Local Scholars Reported Slated For High Posts in Administration
Bundy Offered Position?
Rumors linking Harvard and M.I.T. faculty members with influential positions in Sen. Kennedy's new administration flourished yesterday.
Authoritative sources declare that President-elect Kennedy, who has appointed David Bell as Director of the Budget and Walt W. Rostow, of M.I.T., as Assistant Secretary of State for Policy Planning, has already offered three other persons in the Cambridge community, including Bundy, definite jobs. He is expected to offer positions to another four or five men at the two schools.
Among the prominent persons reported heading South were Dean Bundy, John Kenneth Galbraith, Archibald Cox, Robert Bowie, Abram Chayes and Arthur Schlesinger, Jr.
The most substantial story circulating yesterday linked Dean Bundy with the job of Undersecretary of State. The Boston Globe flatly predicted his appointment to that post, while the Christian Science Monitor reported that he was being "highly considered."
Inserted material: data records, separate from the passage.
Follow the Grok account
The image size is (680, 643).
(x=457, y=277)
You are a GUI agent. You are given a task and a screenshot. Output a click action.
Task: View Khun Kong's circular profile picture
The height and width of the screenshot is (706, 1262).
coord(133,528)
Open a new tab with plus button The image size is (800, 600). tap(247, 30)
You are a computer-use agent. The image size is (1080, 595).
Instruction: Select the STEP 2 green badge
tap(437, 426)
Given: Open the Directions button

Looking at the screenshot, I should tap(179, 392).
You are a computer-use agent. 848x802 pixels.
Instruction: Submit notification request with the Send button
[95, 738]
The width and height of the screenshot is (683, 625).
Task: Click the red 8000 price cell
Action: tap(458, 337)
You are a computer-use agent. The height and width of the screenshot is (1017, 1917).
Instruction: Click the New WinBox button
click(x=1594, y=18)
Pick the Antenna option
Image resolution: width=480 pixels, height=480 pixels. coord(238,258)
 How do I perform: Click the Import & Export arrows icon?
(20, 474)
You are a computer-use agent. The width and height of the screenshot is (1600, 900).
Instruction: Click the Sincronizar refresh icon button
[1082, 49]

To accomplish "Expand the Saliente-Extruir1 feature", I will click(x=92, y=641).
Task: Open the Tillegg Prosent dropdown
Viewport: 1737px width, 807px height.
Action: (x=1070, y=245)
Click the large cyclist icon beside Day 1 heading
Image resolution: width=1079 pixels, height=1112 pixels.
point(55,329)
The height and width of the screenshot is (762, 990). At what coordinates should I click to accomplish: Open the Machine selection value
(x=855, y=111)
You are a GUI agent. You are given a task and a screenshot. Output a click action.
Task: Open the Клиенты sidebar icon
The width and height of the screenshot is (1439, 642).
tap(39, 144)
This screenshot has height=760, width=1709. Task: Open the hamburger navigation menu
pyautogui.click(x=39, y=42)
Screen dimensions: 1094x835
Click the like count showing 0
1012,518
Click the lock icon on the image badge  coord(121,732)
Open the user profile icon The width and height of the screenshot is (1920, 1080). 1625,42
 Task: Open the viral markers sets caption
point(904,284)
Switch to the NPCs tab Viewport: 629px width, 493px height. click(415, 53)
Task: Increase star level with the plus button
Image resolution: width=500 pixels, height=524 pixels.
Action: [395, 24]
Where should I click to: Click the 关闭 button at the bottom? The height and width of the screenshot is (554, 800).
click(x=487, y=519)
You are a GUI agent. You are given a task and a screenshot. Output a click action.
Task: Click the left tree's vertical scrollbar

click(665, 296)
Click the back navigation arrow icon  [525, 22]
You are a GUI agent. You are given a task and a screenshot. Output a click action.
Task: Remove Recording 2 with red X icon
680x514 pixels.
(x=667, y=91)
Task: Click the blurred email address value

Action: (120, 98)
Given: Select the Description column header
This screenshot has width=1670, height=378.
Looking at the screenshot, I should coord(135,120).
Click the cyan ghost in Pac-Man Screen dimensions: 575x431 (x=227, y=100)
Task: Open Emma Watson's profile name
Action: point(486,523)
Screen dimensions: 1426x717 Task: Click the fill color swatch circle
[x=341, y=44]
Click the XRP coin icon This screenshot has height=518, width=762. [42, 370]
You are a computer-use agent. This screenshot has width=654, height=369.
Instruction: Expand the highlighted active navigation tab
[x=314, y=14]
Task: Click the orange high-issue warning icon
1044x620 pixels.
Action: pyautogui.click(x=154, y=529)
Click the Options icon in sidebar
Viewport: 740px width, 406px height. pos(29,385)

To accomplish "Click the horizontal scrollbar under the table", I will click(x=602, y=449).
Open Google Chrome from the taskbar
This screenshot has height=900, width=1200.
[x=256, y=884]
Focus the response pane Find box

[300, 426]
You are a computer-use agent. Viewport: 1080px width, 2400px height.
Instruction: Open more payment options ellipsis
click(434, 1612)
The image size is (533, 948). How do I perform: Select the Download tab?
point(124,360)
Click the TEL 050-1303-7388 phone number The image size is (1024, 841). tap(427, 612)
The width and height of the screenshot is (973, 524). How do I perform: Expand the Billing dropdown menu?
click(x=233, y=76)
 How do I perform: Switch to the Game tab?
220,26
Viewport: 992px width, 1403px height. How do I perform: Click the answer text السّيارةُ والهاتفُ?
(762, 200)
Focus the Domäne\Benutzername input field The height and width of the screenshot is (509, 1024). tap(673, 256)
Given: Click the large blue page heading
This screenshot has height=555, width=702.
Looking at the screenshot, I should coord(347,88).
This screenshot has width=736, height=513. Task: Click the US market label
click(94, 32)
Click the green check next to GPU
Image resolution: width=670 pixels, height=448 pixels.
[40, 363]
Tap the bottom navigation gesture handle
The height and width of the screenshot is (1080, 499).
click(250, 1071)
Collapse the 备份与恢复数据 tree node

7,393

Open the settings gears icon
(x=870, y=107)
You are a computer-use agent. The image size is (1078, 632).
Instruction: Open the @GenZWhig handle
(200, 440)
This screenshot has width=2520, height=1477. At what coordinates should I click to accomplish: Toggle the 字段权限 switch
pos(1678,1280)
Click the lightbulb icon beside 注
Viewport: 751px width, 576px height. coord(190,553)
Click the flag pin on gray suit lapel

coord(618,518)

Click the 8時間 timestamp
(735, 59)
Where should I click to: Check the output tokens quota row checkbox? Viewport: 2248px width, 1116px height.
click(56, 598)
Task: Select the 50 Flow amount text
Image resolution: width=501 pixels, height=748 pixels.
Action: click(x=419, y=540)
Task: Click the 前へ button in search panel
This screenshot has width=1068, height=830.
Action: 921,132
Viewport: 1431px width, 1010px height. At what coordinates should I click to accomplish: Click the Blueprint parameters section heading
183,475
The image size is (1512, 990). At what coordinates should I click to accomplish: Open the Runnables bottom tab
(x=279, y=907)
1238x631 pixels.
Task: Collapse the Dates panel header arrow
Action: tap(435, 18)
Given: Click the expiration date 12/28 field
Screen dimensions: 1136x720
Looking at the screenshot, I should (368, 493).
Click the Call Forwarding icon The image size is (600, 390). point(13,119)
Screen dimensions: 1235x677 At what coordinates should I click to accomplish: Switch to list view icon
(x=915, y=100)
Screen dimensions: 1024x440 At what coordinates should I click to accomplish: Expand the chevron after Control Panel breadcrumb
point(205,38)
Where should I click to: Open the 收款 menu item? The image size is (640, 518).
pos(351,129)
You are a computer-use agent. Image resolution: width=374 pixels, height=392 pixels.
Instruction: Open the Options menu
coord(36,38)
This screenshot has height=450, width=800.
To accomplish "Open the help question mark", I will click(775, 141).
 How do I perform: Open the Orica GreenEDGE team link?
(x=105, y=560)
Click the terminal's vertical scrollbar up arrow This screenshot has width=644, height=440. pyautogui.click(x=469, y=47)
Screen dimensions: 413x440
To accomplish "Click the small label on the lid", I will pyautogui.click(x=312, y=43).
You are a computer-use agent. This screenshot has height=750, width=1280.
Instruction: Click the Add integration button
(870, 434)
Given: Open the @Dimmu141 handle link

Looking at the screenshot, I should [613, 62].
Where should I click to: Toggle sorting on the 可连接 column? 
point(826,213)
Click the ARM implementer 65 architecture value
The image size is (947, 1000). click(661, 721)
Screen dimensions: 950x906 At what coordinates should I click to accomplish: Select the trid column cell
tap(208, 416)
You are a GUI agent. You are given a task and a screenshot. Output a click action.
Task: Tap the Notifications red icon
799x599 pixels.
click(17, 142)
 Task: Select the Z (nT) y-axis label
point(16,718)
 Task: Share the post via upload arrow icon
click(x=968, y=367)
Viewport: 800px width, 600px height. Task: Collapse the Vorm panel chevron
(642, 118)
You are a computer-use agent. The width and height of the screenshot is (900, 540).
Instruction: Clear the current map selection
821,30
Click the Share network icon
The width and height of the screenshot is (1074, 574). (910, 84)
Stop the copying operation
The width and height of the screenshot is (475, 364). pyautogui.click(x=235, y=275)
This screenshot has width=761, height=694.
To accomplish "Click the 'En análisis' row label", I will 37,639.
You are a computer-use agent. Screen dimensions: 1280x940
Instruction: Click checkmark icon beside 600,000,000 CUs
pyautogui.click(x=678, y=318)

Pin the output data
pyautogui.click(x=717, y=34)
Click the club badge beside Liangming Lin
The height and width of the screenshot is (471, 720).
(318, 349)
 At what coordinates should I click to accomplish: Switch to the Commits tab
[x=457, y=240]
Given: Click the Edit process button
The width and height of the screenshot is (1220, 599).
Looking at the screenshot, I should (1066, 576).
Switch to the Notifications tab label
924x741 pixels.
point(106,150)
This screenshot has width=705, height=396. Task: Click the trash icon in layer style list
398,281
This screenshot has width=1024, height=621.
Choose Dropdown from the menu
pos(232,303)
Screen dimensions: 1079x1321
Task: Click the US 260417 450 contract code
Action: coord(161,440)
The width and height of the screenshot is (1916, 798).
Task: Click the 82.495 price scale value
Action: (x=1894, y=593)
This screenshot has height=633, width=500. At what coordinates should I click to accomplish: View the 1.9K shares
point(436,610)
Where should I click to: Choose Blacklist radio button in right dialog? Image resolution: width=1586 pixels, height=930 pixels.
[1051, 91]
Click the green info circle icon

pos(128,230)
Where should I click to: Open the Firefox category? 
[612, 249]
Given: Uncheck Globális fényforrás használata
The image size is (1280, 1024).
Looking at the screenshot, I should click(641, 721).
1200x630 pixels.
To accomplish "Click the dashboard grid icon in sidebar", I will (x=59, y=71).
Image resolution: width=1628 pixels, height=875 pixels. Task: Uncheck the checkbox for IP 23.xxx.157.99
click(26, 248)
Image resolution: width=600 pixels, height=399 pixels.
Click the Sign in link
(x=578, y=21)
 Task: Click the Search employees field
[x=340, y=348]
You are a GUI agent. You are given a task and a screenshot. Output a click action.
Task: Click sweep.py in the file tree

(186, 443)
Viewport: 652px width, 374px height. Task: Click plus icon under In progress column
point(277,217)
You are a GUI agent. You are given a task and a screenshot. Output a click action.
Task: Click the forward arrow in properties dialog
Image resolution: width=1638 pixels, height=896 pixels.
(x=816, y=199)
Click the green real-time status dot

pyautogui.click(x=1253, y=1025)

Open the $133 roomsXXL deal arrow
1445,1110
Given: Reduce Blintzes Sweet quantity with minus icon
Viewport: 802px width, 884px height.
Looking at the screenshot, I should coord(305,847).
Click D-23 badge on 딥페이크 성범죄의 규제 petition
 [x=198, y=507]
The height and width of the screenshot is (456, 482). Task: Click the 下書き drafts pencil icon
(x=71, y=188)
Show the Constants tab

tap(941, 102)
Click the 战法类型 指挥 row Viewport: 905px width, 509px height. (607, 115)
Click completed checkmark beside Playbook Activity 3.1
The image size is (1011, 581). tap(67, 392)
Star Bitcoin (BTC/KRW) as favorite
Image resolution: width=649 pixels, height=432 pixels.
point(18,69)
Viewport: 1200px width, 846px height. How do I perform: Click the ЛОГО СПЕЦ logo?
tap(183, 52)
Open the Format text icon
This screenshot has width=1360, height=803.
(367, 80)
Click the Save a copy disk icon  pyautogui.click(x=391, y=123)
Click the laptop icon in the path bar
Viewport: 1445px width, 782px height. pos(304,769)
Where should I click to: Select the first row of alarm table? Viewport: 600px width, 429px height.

Bundy, a 41-year-old Republican who supported Kennedy for President, was unavailable for comment yesterday. President Pusey has refused to speak on the matter at this time.
It was less clear last night whether Galbraith, Paul M. Warburg Professor of Economics, had been offered a post. He would not comment on a New York Times story that he was Kennedy's choice as the next Ambassador to India. Although he admitted he had "no yearning for a polished desk" in Washington, he was non-committal on whether he would accept an ambassadorial post.
Agents of the Federal Bureau of Investigation recently talked to Cox and Chayes, presumably with regard to an appointment. Cox, Royall Professor of Law, took a half-term leave to aid Kennedy's presidential campaign and has been closely associated with the senator since he aided him in preparing the 1958 labor bill. Chayes, professor of Law, served as liaison man between Kennedy and his Cambridge advisors during the campaign.
Schlesinger, professor of History, also took a leave to aid the Senator in getting elected. Bowie, Director of the Center for International Affairs, served as head of the State Department Planning Board for several years.